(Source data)
--------

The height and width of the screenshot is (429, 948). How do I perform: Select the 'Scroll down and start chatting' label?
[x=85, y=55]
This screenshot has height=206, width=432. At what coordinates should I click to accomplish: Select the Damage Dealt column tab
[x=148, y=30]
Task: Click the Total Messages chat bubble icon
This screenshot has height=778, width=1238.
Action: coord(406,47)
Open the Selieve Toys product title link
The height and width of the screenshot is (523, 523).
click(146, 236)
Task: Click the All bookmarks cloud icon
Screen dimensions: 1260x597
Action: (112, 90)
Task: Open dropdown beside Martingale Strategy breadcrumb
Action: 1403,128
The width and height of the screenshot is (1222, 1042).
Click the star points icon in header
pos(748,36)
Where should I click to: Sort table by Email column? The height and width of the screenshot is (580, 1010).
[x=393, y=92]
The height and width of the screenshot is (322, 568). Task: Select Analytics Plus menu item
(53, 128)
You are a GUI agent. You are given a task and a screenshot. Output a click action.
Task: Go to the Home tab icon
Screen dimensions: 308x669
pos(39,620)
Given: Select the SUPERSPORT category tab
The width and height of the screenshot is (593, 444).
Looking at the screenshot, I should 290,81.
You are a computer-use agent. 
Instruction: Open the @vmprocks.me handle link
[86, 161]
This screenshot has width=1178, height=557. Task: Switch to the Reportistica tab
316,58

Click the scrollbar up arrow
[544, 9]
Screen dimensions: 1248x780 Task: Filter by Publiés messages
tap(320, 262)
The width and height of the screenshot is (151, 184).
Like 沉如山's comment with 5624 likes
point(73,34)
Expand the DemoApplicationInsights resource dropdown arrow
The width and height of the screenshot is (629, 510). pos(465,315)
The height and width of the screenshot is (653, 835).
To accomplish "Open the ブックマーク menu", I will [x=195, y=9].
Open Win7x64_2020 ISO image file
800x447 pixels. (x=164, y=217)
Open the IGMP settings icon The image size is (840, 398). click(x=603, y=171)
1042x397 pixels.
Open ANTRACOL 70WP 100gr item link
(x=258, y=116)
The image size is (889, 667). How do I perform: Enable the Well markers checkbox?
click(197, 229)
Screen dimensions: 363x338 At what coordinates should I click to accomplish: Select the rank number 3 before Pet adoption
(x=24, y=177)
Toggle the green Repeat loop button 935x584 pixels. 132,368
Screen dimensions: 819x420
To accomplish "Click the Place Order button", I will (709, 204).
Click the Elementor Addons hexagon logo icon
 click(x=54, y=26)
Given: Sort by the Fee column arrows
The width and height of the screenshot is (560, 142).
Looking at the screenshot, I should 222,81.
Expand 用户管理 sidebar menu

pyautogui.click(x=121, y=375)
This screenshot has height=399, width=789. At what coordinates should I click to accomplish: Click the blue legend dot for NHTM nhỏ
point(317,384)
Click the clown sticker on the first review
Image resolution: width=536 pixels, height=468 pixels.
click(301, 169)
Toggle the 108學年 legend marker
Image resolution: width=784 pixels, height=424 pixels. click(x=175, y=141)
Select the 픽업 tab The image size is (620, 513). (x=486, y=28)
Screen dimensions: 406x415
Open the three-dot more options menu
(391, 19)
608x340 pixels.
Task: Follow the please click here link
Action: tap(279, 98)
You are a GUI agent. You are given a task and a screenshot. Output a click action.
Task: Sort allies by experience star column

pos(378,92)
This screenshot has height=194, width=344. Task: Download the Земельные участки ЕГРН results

--------

Goal of the exercise: Copy the section of rows that opens with the line containing "Open the IGMP" and closes with the line containing "Toggle the green", keeping every character unchanged.

The solution:
Open the IGMP settings icon The image size is (840, 398). click(x=603, y=171)
1042x397 pixels.
Open ANTRACOL 70WP 100gr item link
(x=258, y=116)
The image size is (889, 667). How do I perform: Enable the Well markers checkbox?
click(197, 229)
Screen dimensions: 363x338 At what coordinates should I click to accomplish: Select the rank number 3 before Pet adoption
(x=24, y=177)
Toggle the green Repeat loop button 935x584 pixels. 132,368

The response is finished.